• What needs to be done:
Output as a JSON list of strings the lines of the material running from the line containing "What are the" through the line containing "Looking at the image, I should click on (1436, 936).", one string per line and with blank lines omitted.
# Entries shown start
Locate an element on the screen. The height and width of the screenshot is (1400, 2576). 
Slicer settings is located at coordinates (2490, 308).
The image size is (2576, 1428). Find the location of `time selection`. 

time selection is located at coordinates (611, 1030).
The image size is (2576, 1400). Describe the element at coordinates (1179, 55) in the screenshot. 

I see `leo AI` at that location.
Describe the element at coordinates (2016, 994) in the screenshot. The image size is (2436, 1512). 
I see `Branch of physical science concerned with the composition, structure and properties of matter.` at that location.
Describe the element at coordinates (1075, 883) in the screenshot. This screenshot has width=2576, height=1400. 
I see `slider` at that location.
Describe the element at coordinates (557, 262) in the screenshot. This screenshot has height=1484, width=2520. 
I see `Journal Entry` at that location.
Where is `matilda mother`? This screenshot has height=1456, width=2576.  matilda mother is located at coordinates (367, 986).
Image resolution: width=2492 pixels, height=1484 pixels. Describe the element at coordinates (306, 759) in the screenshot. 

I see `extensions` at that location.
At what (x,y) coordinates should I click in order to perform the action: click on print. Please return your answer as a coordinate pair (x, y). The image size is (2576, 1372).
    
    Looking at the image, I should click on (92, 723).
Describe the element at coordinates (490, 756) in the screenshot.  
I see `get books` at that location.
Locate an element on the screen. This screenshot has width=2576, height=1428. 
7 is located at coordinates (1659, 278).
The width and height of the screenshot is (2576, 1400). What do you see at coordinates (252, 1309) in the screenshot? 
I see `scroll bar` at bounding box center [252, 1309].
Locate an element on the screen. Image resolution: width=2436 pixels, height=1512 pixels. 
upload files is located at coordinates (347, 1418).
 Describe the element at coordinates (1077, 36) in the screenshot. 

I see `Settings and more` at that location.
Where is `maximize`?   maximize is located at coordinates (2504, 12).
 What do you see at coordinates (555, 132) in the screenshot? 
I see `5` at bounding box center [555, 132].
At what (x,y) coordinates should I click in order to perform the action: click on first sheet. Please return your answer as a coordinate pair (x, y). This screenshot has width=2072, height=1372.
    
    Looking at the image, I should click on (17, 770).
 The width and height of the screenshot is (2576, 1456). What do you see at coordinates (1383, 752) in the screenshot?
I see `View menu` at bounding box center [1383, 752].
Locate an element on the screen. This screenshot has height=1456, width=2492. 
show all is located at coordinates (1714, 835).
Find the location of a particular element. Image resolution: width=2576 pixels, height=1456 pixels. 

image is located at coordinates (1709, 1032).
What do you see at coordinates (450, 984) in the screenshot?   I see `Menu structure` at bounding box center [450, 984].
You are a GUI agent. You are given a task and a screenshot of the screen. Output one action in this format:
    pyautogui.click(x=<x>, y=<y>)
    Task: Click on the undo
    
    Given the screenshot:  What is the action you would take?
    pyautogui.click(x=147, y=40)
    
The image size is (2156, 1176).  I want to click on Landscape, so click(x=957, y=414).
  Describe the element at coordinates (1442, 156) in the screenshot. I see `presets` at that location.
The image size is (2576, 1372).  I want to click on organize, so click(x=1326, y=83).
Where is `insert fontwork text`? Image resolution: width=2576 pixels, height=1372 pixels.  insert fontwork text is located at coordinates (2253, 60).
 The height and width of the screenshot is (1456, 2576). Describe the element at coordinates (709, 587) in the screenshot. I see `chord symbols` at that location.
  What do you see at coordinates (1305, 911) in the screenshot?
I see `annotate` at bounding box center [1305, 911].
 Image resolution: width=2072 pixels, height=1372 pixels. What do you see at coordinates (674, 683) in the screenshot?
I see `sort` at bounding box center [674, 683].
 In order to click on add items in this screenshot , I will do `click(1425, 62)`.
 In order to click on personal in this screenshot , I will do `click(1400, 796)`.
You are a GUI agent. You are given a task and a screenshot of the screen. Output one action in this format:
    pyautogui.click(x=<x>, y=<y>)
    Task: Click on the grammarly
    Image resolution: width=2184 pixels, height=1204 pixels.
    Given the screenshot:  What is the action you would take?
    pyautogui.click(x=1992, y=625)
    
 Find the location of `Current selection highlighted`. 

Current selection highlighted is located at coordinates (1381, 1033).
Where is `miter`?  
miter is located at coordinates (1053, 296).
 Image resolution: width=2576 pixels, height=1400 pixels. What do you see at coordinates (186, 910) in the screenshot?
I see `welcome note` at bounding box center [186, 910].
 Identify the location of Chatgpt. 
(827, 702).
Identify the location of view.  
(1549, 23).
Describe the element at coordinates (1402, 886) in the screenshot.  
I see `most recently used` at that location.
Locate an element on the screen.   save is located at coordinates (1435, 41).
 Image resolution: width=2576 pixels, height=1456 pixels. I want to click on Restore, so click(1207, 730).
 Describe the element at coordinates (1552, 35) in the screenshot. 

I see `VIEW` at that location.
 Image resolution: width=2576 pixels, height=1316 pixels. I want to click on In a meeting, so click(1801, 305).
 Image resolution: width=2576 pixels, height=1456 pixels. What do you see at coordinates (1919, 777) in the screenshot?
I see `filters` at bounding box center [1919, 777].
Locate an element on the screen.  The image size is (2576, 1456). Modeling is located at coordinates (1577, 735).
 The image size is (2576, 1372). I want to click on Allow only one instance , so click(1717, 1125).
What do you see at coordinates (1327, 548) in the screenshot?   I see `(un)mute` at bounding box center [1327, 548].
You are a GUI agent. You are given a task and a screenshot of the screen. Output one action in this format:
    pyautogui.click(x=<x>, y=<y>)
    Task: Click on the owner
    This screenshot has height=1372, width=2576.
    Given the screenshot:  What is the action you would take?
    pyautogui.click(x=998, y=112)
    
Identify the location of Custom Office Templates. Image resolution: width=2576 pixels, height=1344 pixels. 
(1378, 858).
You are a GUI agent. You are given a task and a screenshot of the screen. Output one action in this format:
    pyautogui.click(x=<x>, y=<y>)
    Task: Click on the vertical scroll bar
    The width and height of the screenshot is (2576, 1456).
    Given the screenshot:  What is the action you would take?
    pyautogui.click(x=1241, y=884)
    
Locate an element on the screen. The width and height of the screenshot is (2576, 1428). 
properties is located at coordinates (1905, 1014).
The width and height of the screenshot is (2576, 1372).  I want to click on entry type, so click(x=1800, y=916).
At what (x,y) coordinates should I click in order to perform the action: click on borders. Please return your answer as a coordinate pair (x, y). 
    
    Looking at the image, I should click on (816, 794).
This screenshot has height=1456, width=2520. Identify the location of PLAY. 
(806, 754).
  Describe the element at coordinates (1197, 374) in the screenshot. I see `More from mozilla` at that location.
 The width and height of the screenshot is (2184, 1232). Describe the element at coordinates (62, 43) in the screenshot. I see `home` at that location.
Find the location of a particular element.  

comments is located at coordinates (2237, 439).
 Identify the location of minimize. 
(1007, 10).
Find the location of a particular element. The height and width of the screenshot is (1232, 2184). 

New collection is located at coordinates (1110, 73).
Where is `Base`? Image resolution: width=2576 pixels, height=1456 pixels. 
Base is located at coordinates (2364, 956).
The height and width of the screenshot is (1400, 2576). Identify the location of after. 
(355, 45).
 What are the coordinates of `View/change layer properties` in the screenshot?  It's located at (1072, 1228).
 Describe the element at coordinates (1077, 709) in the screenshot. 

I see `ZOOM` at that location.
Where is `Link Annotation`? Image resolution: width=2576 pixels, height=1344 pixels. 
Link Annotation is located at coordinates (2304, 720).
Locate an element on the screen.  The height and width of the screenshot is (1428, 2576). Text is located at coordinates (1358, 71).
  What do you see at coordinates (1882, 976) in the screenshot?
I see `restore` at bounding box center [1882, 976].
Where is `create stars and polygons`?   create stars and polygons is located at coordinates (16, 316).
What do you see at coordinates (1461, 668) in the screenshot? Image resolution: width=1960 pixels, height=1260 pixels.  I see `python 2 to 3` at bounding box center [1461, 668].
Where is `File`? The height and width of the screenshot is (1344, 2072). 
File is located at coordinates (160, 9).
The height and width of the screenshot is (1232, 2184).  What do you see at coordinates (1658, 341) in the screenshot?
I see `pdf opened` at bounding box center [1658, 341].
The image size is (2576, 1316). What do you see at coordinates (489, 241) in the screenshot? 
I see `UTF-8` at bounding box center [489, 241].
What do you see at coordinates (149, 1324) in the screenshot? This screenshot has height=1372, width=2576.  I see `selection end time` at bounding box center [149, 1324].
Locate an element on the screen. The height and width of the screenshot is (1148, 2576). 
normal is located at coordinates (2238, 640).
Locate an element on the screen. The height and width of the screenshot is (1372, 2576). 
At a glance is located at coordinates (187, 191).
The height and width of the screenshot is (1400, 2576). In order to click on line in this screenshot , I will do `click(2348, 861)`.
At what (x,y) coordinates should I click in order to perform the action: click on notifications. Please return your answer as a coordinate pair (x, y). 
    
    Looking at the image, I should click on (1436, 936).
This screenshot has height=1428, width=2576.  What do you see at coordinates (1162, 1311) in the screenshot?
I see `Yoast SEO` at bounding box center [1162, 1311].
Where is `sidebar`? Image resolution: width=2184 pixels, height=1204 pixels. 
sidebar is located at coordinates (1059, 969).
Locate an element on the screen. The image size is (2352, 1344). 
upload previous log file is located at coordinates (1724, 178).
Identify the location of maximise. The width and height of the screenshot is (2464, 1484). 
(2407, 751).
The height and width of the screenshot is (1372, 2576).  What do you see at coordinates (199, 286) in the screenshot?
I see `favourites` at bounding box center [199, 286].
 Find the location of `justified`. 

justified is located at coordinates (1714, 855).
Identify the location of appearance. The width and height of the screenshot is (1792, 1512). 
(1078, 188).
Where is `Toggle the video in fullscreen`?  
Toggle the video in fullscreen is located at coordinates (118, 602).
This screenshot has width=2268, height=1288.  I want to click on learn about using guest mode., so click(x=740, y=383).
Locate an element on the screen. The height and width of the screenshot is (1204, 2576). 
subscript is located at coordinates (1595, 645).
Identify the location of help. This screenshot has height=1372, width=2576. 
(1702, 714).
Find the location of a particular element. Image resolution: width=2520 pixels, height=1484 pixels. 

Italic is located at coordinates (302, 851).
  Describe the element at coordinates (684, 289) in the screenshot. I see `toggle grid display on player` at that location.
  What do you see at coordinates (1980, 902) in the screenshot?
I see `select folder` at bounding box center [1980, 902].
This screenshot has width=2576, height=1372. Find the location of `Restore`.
# Entries shown end
• Result of this task:
[
  " What are the coordinates of `View/change layer properties` in the screenshot?  It's located at (1072, 1228).",
  " Describe the element at coordinates (1077, 709) in the screenshot. ",
  "I see `ZOOM` at that location.",
  "Where is `Link Annotation`? Image resolution: width=2576 pixels, height=1344 pixels. ",
  "Link Annotation is located at coordinates (2304, 720).",
  "Locate an element on the screen.  The height and width of the screenshot is (1428, 2576). Text is located at coordinates (1358, 71).",
  "  What do you see at coordinates (1882, 976) in the screenshot?",
  "I see `restore` at bounding box center [1882, 976].",
  "Where is `create stars and polygons`?   create stars and polygons is located at coordinates (16, 316).",
  "What do you see at coordinates (1461, 668) in the screenshot? Image resolution: width=1960 pixels, height=1260 pixels.  I see `python 2 to 3` at bounding box center [1461, 668].",
  "Where is `File`? The height and width of the screenshot is (1344, 2072). ",
  "File is located at coordinates (160, 9).",
  "The height and width of the screenshot is (1232, 2184).  What do you see at coordinates (1658, 341) in the screenshot?",
  "I see `pdf opened` at bounding box center [1658, 341].",
  "The image size is (2576, 1316). What do you see at coordinates (489, 241) in the screenshot? ",
  "I see `UTF-8` at bounding box center [489, 241].",
  "What do you see at coordinates (149, 1324) in the screenshot? This screenshot has height=1372, width=2576.  I see `selection end time` at bounding box center [149, 1324].",
  "Locate an element on the screen. The height and width of the screenshot is (1148, 2576). ",
  "normal is located at coordinates (2238, 640).",
  "Locate an element on the screen. The height and width of the screenshot is (1372, 2576). ",
  "At a glance is located at coordinates (187, 191).",
  "The height and width of the screenshot is (1400, 2576). In order to click on line in this screenshot , I will do `click(2348, 861)`.",
  "At what (x,y) coordinates should I click in order to perform the action: click on notifications. Please return your answer as a coordinate pair (x, y). ",
  "    Looking at the image, I should click on (1436, 936)."
]